## THE PROBLEM
Transcribe, word for word and with nothing extra, the line containing "Open the ファイル menu" and each line that comes after it in the entries.

Collected data

==========

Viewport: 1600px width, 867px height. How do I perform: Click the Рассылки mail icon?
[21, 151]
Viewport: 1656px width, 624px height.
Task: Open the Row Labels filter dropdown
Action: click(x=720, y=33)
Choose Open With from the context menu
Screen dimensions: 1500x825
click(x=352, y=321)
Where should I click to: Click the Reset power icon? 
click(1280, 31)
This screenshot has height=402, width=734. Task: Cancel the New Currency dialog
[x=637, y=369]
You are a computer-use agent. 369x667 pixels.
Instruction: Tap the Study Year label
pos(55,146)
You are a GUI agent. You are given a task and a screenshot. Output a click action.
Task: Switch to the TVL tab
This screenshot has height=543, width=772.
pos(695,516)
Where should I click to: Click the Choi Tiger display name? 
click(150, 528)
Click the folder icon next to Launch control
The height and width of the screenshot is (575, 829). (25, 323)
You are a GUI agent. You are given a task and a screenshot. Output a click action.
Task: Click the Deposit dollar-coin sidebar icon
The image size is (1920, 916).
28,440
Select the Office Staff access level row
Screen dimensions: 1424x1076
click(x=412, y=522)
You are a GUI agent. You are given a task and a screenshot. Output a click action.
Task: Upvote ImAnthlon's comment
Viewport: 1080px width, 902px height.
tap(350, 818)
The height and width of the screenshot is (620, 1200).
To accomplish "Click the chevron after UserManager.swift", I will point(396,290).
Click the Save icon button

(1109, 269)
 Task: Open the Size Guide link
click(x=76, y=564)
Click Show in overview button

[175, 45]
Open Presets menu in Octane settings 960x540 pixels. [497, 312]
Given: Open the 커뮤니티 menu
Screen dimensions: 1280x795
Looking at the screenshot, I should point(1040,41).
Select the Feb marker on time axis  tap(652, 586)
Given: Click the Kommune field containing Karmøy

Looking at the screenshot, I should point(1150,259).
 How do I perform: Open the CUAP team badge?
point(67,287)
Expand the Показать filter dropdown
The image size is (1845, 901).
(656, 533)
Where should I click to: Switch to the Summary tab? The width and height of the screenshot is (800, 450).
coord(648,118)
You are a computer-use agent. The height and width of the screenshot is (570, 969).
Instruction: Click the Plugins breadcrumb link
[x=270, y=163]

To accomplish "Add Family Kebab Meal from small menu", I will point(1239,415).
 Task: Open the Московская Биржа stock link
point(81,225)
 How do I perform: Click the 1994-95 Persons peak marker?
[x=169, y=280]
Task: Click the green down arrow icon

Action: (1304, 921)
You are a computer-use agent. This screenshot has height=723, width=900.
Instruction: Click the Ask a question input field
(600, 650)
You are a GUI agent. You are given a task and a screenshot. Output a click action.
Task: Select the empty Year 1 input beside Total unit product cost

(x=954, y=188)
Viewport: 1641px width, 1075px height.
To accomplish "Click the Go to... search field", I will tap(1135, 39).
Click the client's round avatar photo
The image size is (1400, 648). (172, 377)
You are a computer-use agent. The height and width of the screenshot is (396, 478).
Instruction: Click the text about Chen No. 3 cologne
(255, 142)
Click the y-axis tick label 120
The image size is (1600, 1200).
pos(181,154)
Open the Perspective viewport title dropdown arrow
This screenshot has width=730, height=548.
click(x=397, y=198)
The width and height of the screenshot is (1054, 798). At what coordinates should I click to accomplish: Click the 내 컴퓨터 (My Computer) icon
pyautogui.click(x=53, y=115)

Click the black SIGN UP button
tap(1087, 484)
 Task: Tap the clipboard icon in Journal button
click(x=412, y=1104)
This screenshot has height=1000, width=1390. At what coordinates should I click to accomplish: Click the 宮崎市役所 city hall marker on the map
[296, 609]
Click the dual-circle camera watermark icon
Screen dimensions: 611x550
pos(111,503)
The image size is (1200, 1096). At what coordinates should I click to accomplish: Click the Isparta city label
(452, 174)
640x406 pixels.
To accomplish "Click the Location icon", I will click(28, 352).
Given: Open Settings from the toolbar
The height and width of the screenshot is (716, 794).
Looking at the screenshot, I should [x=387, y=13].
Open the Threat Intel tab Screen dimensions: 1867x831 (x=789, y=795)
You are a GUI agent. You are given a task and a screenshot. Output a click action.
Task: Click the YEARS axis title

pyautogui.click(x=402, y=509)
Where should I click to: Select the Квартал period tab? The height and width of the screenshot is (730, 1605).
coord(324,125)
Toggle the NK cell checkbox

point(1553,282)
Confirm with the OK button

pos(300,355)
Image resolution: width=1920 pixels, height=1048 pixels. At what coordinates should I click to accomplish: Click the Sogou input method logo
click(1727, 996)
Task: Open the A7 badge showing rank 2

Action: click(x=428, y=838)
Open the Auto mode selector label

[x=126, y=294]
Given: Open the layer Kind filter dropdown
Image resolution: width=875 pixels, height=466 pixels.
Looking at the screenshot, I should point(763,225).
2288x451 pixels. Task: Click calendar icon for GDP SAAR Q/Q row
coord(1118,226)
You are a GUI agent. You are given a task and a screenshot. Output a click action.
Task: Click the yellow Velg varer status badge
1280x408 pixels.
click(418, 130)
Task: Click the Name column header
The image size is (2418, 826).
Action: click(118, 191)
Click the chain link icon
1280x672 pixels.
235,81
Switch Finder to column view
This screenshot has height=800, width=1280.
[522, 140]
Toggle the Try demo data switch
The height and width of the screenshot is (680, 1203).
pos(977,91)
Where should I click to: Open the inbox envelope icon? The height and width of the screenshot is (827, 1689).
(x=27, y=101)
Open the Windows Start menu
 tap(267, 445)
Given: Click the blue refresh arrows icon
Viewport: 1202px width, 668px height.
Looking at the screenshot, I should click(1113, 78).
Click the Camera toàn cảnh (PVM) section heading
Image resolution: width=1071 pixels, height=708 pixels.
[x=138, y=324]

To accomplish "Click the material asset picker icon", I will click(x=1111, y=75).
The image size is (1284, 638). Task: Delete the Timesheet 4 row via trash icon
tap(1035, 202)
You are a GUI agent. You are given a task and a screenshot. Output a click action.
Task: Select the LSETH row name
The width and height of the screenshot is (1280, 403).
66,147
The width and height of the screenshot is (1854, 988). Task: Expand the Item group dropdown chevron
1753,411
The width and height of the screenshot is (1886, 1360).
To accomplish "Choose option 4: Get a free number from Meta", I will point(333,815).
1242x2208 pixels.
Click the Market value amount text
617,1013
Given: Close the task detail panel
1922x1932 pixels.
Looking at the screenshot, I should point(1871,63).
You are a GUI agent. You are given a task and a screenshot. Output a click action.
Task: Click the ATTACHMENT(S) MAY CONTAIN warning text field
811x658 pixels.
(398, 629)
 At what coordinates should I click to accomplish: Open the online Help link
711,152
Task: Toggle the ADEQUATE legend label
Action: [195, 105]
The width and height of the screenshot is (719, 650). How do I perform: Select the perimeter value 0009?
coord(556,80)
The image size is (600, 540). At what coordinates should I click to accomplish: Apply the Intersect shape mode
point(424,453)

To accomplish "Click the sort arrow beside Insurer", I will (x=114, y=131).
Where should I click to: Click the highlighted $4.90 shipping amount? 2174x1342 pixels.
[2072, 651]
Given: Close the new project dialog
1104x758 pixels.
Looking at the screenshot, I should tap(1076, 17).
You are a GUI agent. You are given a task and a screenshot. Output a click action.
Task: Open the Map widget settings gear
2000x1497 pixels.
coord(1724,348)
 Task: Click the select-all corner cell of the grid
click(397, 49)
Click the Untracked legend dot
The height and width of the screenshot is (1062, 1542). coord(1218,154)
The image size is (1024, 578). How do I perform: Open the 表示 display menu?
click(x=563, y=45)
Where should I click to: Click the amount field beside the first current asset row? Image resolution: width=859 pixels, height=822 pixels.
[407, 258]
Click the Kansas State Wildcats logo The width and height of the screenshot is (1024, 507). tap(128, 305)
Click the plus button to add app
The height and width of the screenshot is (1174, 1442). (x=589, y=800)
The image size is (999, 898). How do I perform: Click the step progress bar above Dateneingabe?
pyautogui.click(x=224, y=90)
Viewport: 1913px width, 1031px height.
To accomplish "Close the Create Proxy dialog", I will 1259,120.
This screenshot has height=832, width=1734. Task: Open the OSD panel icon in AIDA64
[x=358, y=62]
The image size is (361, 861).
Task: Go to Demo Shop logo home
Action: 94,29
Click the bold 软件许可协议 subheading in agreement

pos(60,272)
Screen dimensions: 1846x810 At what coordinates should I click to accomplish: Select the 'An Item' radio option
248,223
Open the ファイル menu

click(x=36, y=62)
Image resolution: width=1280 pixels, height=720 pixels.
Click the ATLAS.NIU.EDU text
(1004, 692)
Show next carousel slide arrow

==========

## RESULT OF THIS TASK
Open the ファイル menu

click(x=36, y=62)
Image resolution: width=1280 pixels, height=720 pixels.
Click the ATLAS.NIU.EDU text
(1004, 692)
Show next carousel slide arrow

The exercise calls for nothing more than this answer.